- _EXTRACT PROVIDED_:
'''

Week 3

This week was spent on trying to get different open source speech recognition systems installed. I went through installing the HTK-toolkit, Kaldi, and CMU Sphinx. Because we first wanted to start with building a HMM-based speech recognition system I first attempted to install HTK. Of course, the installing process for HTK was not as straightforward as their website detailed. So, I will walk through installing HTK, Kaldi, and CMU Sphinx just in case anyone else gets lost (especially if you’re a mac user) as I did.

HTK

The Hidden Markov Model Toolkit (HTK) is an open source framework for building hidden-Markov models. HTK is used for a variety of research projects, but is most notable for speech recognition research. There are a lot of different libraries and modules that I’m really interested in playing with.

Installing HTK

Before installing HTK you have to register for an account on their website, this will allow you to download the HTK manual (433 pages) and source code.

Once all download prerequisites (X11 installed for mac users) have been met, download the latest stable release (3.4.1) to your machine. Navigate to the compressed file using a terminal and unzip:

One can also download HTK-3.5, this was released in 2015 and appears to supports the building of acoustics models also using different types of neural networks. I’ll probably utilize HTK-3.5 a bit later.

$ tar xzf HTK-3.4.1.tar.gz
$ cd HTK

If you’re using macOS or linux do not run the config file that is described on their installation page. For macOS when you try to make after running the configuration fileyou get fatal error: ‘X11/Xos.h’ file not found

Turns out HTK graphical tools has a couple of issues with Xcode 11. This can be avoided by disabling the graphical tools during configuration:

$ export CPPFLAGS=-UPHNALG
$ ./configure --without-x --disable-hslab
$ make all
$ sudo make install

You can test the installation by using the HTK-samples provided on the HTK website (underneath the HTK-3.4.1 download). Unzip and navigate to the HTKDemo folder:

$ cd Downloads/samples/HTKDemo
perl ./runDemo configs/monPlainM1S1.dcf

Kaldi

Kaldi is another toolkit for speech recognition, it’s a lot more recent than HTK. It was developed by Dan Povey and colleagues. Kaldi is written in C++ and has really nice documentation, as well as a more lively support community for getting started.

Installing Kaldi

The installation process for Kaldi was way simpler than htk. Simply pull the Kaldi package from their Github repository and cd into the directory:

$ git clone https://github.com/Kaldi-asr/Kaldi.git Kaldi --origin upstream
$ cd Kaldi

From there, follow the INSTALL instructions in the tools and src directories. The install instructions say to make use of of parallel processing. This speeds up the installation significantly… Actually, parallelism will be really useful for this will be really useful for training.

CMU Sphinx

The history of CMU Sphinx pre dates both HTK and Kaldi. It’s a very popular toolkit and was started at developed at Carnegie Mellon University. I’m really interested in CMU Sphinx for it’s mobile implementation (pocketsphix), I think that could be a lot of fun to work with. CMU Sphinx also gives you a lot of flexibility in terms of what programming language (python) you can interface with it.

Installing CMU Sphinx

I tried to install CMU Sphix a while back, and I was pretty confused, however now it’s all migrated to github. One can also quickly install the un-versioned with homebrew.

To be honest, I probably won’t use all of these different open source software, but it’s good to have options…

Best,
EO

'''

- _ENTRIES SHOWN_:
'''

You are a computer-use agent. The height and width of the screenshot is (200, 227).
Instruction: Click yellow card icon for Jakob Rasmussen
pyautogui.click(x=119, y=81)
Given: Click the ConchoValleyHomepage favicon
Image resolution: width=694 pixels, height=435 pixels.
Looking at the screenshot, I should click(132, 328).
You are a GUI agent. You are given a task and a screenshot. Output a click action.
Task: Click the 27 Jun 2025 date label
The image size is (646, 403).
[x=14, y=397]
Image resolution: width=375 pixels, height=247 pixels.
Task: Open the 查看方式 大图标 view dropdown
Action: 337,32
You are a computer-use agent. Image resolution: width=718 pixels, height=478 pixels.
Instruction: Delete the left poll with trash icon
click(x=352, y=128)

'''
'''

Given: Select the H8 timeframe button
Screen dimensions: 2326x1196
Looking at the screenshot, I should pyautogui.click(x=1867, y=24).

'''

- _PROBLEMS_:
**A)** In the week 3 post, how many pages long is the HTK manual?
**B)** In the week 3 post, rewrite everything from "You can test" down to "for getting started.", swapping "C++" for "Java".
**C)** Does the week 3 post agree with each statement? (i) HTK-3.5 came out in 2015. (ii) Kaldi is written in Python. (iii) Installing Kaldi was harder than installing HTK.

- _RESPONSES BY TASK_:
**A)** 433 pages.

**B)**
You can test the installation by using the HTK-samples provided on the HTK website (underneath the HTK-3.4.1 download). Unzip and navigate to the HTKDemo folder:

$ cd Downloads/samples/HTKDemo
perl ./runDemo configs/monPlainM1S1.dcf

Kaldi

Kaldi is another toolkit for speech recognition, it’s a lot more recent than HTK. It was developed by Dan Povey and colleagues. Kaldi is written in Java and has really nice documentation, as well as a more lively support community for getting started.

**C)**
(i) Yes: "this was released in 2015"
(ii) No: "Kaldi is written in C++"
(iii) No: "The installation process for Kaldi was way simpler than htk."